━━━ SUPPLIED MATERIAL
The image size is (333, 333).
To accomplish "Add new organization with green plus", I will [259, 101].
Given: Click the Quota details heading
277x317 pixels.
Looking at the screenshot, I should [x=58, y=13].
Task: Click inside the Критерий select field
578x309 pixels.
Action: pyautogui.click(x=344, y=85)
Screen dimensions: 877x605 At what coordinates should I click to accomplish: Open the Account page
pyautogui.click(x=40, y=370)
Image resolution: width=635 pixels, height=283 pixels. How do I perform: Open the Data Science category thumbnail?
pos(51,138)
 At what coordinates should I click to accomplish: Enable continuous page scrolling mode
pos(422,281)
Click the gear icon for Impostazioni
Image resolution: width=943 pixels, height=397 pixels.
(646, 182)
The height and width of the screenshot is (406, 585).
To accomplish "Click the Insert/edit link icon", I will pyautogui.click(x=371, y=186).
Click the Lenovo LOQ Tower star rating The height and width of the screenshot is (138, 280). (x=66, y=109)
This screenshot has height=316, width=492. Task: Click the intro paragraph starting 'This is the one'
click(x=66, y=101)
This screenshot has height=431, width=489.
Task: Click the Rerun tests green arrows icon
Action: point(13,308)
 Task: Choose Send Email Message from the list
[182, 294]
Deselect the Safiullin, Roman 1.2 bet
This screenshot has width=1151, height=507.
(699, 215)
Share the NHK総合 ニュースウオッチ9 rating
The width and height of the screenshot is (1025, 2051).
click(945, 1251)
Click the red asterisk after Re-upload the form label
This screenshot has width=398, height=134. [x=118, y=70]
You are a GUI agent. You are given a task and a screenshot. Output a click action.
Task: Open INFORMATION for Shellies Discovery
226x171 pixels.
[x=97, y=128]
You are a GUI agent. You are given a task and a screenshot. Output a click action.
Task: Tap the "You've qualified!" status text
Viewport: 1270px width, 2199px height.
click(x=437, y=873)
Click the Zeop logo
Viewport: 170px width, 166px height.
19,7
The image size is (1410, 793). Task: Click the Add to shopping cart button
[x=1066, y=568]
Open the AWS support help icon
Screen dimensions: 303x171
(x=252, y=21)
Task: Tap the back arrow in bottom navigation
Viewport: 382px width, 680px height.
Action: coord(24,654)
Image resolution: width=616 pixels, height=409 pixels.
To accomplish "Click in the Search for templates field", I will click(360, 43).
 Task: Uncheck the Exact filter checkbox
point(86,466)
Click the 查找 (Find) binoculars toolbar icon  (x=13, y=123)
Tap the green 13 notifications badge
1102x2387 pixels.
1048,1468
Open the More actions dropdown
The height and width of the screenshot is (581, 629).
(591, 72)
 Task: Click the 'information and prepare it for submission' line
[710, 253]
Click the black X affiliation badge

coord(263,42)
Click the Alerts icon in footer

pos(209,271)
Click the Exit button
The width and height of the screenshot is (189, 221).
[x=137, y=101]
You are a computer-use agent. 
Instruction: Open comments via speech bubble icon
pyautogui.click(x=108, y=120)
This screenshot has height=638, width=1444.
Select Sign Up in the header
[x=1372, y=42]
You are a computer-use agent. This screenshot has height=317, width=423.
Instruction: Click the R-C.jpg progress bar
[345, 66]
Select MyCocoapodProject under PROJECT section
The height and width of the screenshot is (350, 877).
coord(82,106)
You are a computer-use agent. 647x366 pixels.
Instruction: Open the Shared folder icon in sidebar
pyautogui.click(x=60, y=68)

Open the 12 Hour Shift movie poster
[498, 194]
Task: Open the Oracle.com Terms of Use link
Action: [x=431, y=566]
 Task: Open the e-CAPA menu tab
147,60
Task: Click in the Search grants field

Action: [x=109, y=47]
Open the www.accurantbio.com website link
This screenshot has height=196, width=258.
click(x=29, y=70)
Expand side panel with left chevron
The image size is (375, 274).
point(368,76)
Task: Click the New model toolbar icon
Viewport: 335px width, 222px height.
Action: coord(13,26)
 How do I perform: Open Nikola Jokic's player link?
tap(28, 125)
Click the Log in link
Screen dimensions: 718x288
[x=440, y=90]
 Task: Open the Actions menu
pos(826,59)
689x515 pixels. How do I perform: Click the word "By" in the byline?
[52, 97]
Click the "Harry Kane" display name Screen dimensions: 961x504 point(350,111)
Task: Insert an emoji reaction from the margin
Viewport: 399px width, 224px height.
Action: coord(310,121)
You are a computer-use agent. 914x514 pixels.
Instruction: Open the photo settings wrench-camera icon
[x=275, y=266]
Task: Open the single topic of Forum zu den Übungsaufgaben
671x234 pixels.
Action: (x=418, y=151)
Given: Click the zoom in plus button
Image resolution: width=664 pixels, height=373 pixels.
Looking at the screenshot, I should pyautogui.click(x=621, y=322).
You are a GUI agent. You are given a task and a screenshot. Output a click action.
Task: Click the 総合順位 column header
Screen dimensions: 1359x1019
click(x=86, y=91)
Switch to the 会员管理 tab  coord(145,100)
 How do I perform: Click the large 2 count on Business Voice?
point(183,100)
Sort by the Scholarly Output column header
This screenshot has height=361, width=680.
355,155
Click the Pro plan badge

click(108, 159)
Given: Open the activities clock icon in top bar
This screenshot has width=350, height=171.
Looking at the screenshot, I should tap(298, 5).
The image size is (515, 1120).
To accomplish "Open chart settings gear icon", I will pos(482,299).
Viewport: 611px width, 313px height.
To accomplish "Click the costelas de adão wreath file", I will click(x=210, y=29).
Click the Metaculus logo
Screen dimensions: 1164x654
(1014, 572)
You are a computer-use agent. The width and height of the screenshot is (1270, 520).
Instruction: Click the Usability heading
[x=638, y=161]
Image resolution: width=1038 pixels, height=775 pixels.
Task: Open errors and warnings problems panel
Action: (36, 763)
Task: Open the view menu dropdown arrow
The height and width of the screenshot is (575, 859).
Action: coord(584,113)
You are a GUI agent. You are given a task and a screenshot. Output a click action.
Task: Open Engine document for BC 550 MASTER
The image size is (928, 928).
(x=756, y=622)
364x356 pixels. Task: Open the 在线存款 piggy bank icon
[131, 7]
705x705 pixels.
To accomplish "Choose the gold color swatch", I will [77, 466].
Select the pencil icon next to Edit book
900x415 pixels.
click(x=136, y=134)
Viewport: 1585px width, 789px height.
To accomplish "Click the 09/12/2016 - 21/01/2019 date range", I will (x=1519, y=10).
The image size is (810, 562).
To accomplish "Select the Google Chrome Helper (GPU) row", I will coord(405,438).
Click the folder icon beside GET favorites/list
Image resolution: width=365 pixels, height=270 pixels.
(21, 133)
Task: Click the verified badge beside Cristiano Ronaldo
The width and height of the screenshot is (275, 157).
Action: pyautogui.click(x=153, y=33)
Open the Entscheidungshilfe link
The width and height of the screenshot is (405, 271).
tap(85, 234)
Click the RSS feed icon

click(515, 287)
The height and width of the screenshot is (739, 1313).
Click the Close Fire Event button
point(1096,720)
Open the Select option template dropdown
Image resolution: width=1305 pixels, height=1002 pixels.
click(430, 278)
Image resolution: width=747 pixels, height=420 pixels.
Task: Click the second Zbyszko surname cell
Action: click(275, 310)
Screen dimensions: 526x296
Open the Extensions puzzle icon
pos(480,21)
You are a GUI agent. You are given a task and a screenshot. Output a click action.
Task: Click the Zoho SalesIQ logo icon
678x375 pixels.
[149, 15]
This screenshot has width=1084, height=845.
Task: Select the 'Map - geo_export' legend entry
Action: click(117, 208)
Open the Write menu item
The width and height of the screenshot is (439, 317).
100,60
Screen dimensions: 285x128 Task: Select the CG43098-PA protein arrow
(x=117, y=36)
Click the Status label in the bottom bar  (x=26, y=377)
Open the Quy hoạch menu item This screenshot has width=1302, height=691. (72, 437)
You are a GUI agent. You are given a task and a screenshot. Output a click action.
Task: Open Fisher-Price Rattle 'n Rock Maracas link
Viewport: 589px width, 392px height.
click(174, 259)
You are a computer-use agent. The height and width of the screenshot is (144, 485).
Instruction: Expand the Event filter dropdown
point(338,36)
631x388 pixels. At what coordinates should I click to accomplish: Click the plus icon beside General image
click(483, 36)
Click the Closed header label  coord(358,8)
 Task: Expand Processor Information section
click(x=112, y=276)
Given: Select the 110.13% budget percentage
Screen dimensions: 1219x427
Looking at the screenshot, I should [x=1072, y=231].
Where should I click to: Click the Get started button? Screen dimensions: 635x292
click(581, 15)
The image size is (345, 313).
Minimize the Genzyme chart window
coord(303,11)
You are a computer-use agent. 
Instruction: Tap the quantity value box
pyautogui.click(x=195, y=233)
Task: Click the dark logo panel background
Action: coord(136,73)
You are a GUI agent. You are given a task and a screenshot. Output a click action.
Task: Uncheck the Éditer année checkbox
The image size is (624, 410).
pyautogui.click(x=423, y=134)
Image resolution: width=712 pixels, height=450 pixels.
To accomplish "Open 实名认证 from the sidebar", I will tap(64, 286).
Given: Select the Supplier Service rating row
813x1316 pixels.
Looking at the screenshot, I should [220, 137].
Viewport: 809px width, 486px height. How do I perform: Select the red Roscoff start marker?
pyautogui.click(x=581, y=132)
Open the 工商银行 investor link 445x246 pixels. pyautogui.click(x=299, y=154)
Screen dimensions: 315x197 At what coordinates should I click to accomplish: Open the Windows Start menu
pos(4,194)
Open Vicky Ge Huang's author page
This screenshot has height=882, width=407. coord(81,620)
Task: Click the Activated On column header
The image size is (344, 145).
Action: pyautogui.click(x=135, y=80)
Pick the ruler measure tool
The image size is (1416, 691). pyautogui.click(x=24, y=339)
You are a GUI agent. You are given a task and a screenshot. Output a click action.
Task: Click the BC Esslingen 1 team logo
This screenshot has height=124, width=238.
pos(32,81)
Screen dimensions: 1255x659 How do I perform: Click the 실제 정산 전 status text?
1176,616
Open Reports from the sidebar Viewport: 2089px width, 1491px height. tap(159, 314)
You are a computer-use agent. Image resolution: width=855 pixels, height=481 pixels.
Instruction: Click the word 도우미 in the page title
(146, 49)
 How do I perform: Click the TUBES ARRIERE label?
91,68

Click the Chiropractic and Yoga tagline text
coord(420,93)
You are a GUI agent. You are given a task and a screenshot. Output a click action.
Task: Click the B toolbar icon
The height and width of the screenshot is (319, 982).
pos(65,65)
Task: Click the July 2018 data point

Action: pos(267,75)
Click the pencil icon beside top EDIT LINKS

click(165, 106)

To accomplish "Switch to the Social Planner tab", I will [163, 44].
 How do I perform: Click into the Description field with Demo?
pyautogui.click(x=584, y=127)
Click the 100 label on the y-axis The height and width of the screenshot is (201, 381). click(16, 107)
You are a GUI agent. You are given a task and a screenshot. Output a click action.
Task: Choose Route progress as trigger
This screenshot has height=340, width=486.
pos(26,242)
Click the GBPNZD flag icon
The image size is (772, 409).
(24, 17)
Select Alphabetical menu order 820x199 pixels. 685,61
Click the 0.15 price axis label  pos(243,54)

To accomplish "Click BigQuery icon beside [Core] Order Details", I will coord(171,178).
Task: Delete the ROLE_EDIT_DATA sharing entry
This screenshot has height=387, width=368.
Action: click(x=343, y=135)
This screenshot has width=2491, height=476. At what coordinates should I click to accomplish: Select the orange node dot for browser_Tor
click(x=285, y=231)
━━━━━━
WHAT THE TASK REQUIRES → Show every line above in which the word "rating" is found.

REPLY →
Click the Lenovo LOQ Tower star rating The height and width of the screenshot is (138, 280). (x=66, y=109)
Share the NHK総合 ニュースウオッチ9 rating
Given: Select the Supplier Service rating row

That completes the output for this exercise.